In this regard, our results confirm and reveal the potential of C. vulgaris extracts for the production of natural fungicides and bactericides. The use of C. vulgaris extracts with antimicrobial properties as an alternative to antibiotics in animal husbandry reduces the risk of emergence of antibiotic-resistant bacteria and transmission of antibiotic-resistant pathogens to humans [43,44,45]. Moreover, C. vulgaris is a source of valuable biomass suitable for use in the production of various bioproducts [46].
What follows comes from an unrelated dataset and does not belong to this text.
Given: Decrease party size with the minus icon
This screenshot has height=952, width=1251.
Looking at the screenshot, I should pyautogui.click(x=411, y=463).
It is also known that A. platensis has the potential to act as an antimicrobial agent. The antimicrobial activity of Arthrospira platensis against four types of Gram-positive (Micrococcus luteus, Staphylococcus aureus, Bacillus cereus, Listeria monocytogene sp.) and two Gram-negative (Salmonella typhi, Pseudomonas aeruginosa) bacteria was shown by determining zones of inhibition. A. platensis showed antibacterial potential against all the studied microorganisms. The inhibition zones of the tested strains varied from 0.9 to 1.3 cm [33].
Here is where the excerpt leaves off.